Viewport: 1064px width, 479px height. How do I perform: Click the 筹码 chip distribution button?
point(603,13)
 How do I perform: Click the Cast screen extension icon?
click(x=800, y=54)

#####

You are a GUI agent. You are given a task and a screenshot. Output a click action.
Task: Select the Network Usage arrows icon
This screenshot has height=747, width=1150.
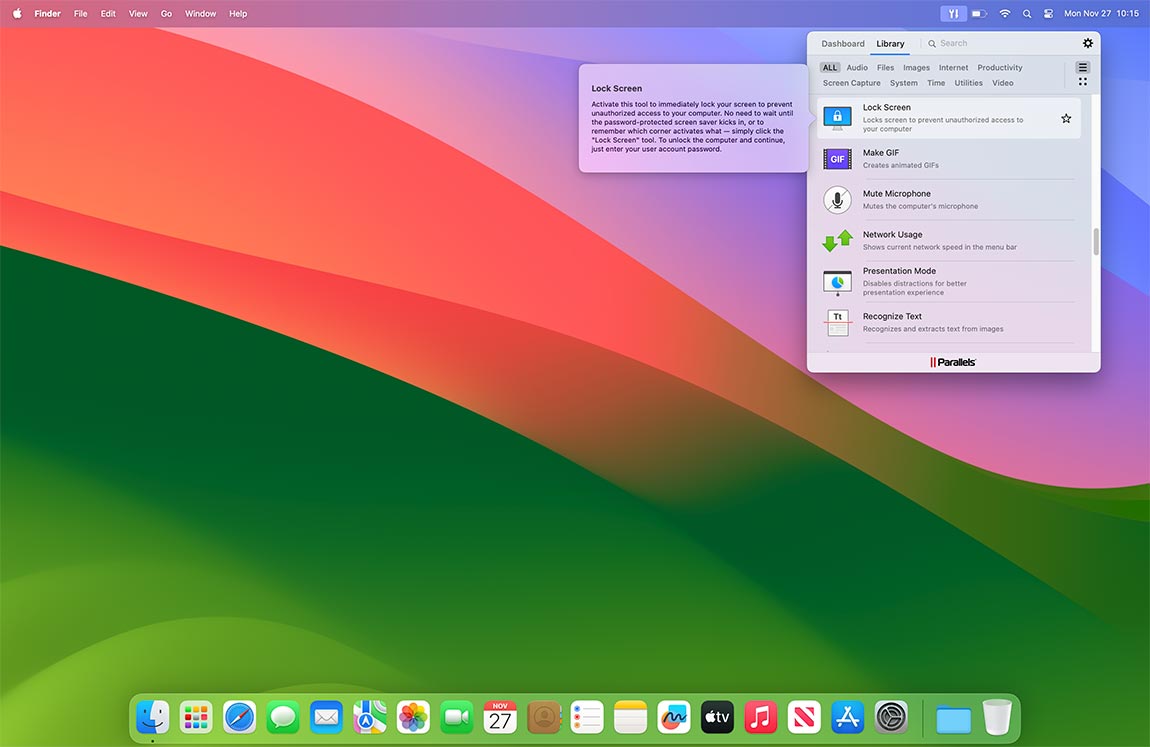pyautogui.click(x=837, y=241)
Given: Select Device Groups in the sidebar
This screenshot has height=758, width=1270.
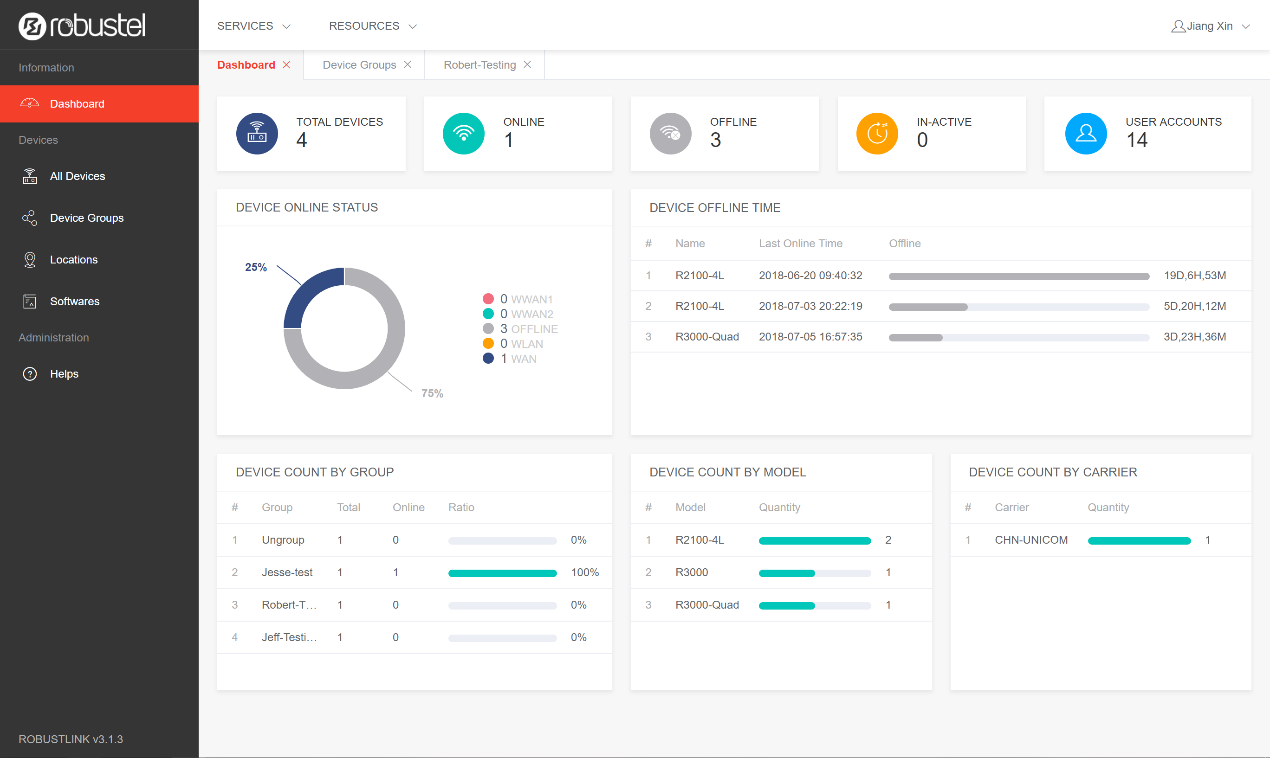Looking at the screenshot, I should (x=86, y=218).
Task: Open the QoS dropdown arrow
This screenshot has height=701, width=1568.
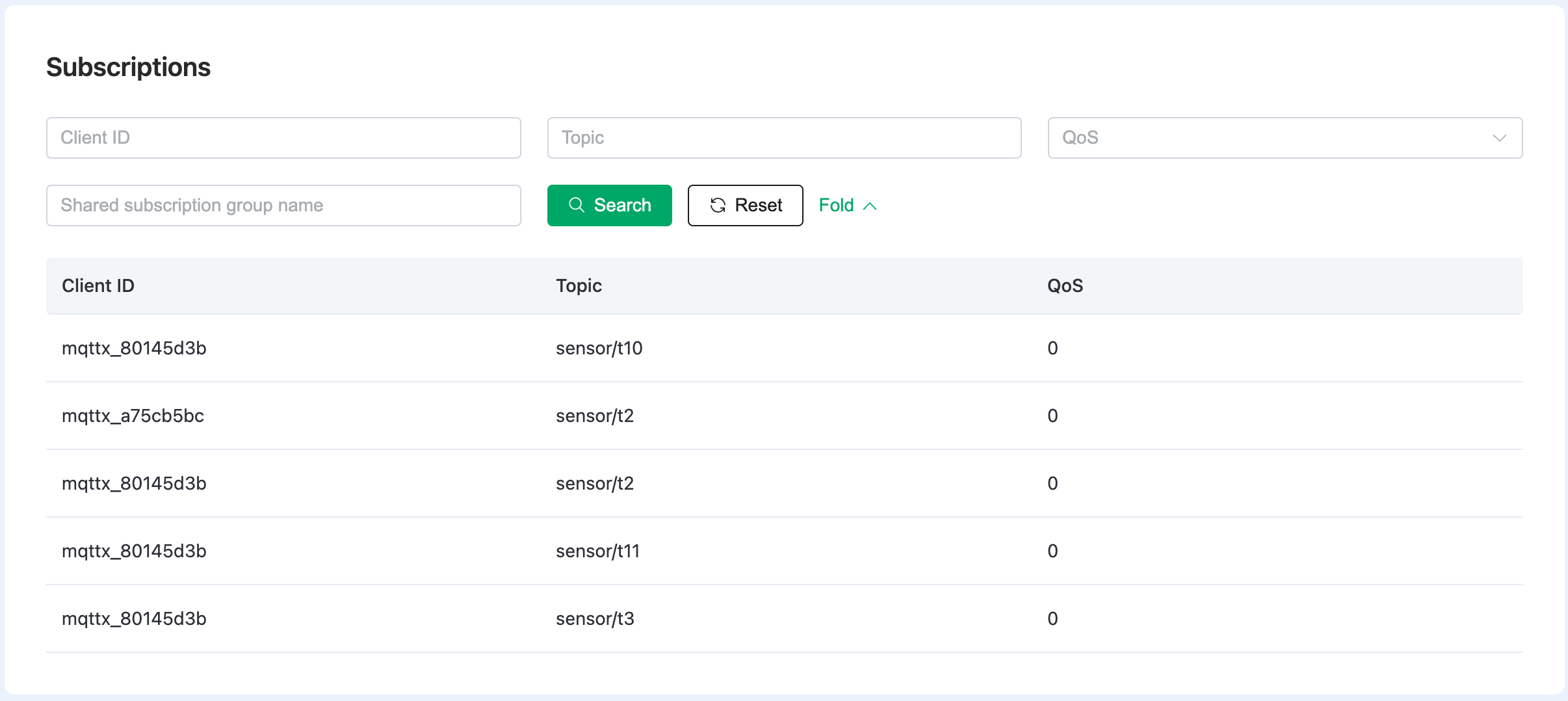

#####

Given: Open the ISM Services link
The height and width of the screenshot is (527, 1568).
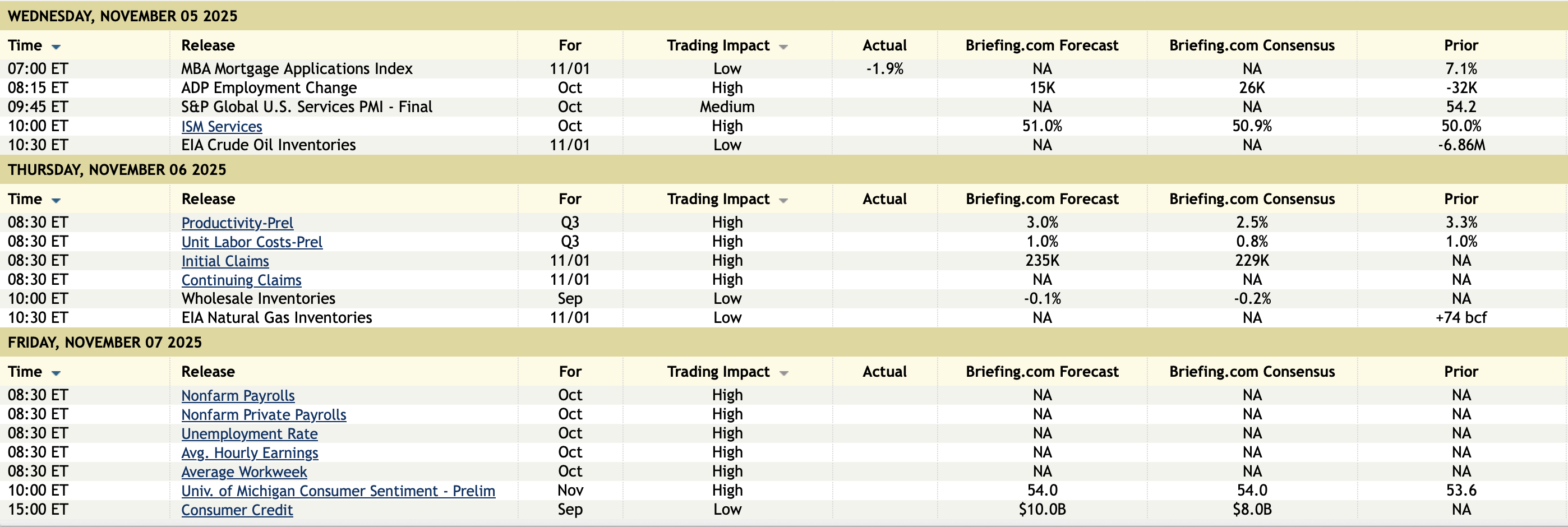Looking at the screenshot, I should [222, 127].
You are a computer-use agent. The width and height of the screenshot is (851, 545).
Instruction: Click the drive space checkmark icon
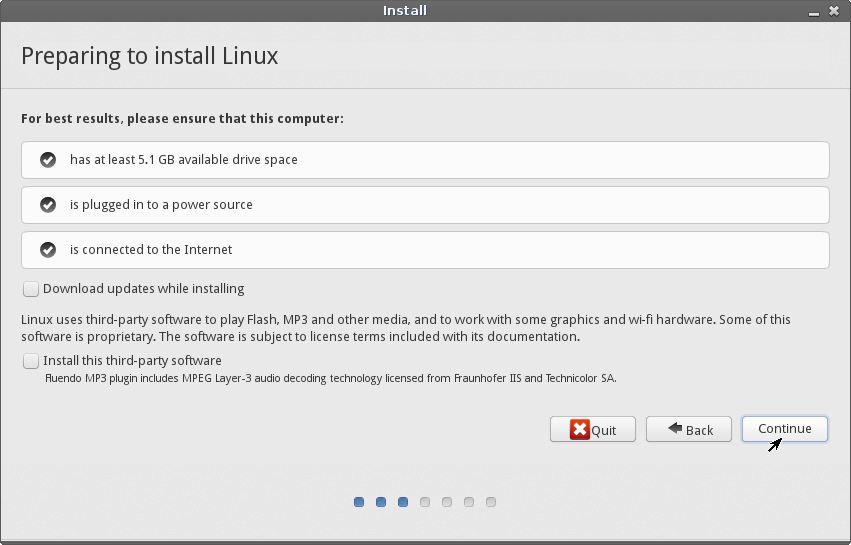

#####

# Brief
If a line in the records above has the word "Open", copy it.

# Output for this task
Task: Open the QoS dropdown arrow
Given: Open the ISM Services link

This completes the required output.